The five P. xylostella strains used in this study, including one Bt-susceptible and four Bt-resistant strains, were described previously (27, 50, 51). In brief, the DBM1Ac-S strain has been maintained in the laboratory without exposure to any Bt products/toxins or any other insecticides. The four Bt-resistant strains—DBM1Ac-R, NIL-R, SZ-R, and SH-R—exhibit different levels of resistance to Bt Cry1Ac protoxin or B. thuringiensis var. kurstaki (Btk) formulation. Their resistance ratios are approximately 3,500-, 4,000-, 450-, and 1,900-fold, respectively, that of the susceptible DBM1Ac‐S strain. The larvae of all strains were reared on Jing Feng no. 1 cabbage (Brassica oleracea var. capitata) at 25°C, a 65% relative humidity, and a 16:8 h (light-dark) photoperiod. Adults were supplied with a 10% honey/water solution.

The Drosophila melanogaster S2 cell line was transfected for the dual-luciferase reporter assay. S2 cells were cultured in HyClone SFX-Insect medium (GE HyClone, Logan, UT, USA) supplemented with penicillin-streptomycin (Gibco, Rockville, MD) at 27°C.

Toxin preparation and toxicity bioassay.

The Cry1Ac protoxin preparation and subsequent leaf-dip bioassay were performed as described previously (52). Briefly, the Cry1Ac protoxin was isolated and purified from Btk strain HD-73, and its protein concentration was quantified and stored in 50 mM Na₂CO₃ (pH 9.6) for subsequent toxicity bioassays. A 3-day leaf-dip bioassay was conducted using third-instar P. xylostella larvae. Ten individuals in each group were used, and the bioassays were repeated four times for each Cry1Ac concentration. The larval mortality of the control did not exceed 5%.

gDNA extraction, promoter cloning, and TFBS prediction.

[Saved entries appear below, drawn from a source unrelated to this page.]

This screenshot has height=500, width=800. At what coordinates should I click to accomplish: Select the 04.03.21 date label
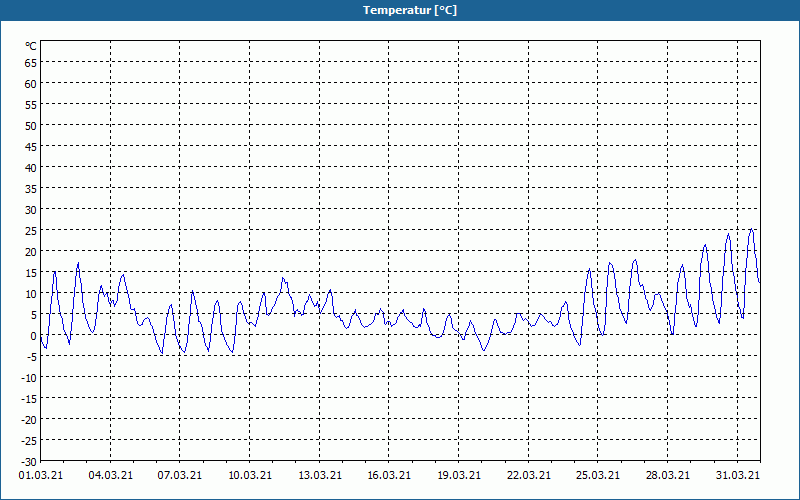110,475
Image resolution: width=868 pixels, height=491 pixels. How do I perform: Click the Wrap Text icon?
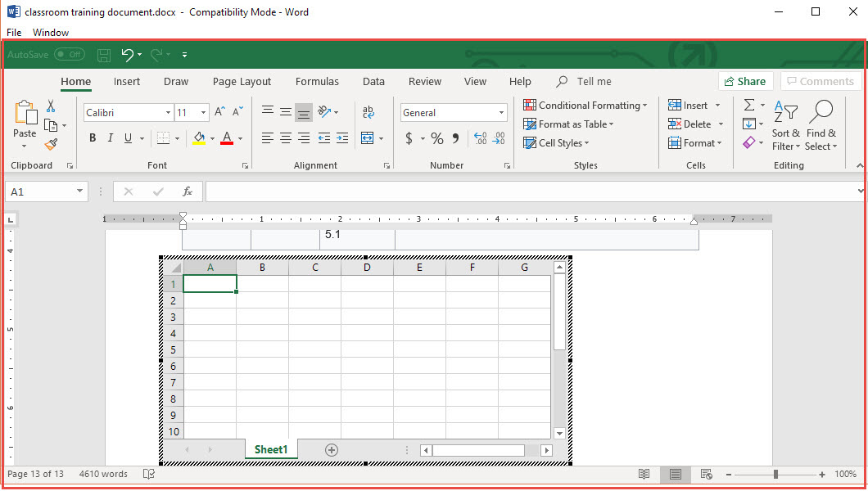pyautogui.click(x=368, y=112)
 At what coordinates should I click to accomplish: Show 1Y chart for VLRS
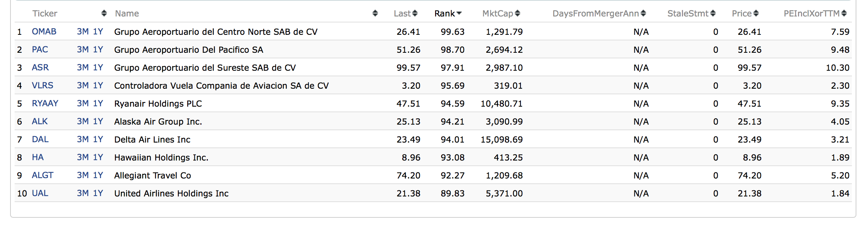[98, 85]
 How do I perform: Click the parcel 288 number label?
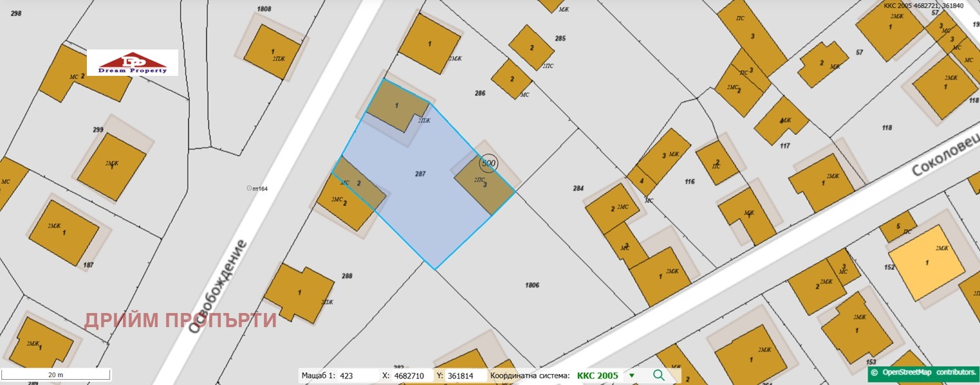[x=347, y=276]
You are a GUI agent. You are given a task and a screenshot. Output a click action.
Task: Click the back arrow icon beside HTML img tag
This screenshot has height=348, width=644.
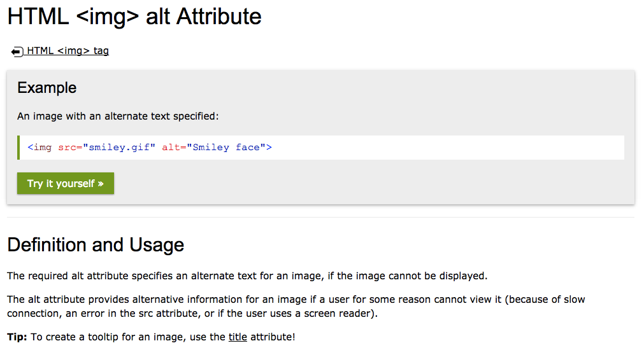[x=17, y=52]
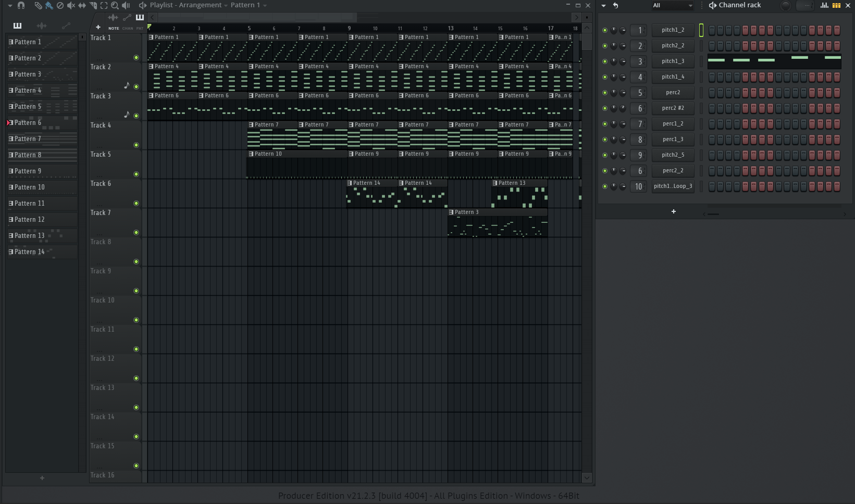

Genomic DNA was isolated from fourth-instar P. xylostella larvae using the TIANamp genomic DNA kit (Tiangen, Beijing, China) according to the manufacturer’s instructions. A pair of specific PCR primers to amplify the PxABCB1 promoter was designed based on the 5′-flanking sequence of the PxABCB1 gene in the P. xylostella genome data set of LepBase (http://ensembl.lepbase.org/Plutella_xylostella_pacbiov1/Info/Index). PrimeSTAR Max DNA polymerase (TaKaRa, Dalian, China) was used according to the manufacturer’s protocol for all PCR amplifications in this study. The PCR products were subsequently purified and ligated into pEASY-T1 vectors (TransGen, Beijing, China) for sequencing. TFBS in the PxABCB1 promoter region were in silico predicted via the JASPAR database (http://jaspar.genereg.net) and PROMO virtual laboratory (http://alggen.lsi.upc.es/cgi-bin/promo_v3/promo/promoinit.cgi?dirDB=TF_8.3).

Sample preparation, RNA isolation, and cDNA synthesis.

Samples at different developmental stages (eggs, first- to fourth-instar larvae, prepupae, pupae, and 1-day-old virgin male and female adults) were collected from the susceptible DBM1Ac-S strain, and five tissues (head, midgut, Malpighian tubules, integument, and testis) were dissected from fourth-instar P. xylostella larvae in ice-cold insect Ringer’s solution (130 mM NaCl, 0.5 mM KCl, 0.1 mM CaCl₂).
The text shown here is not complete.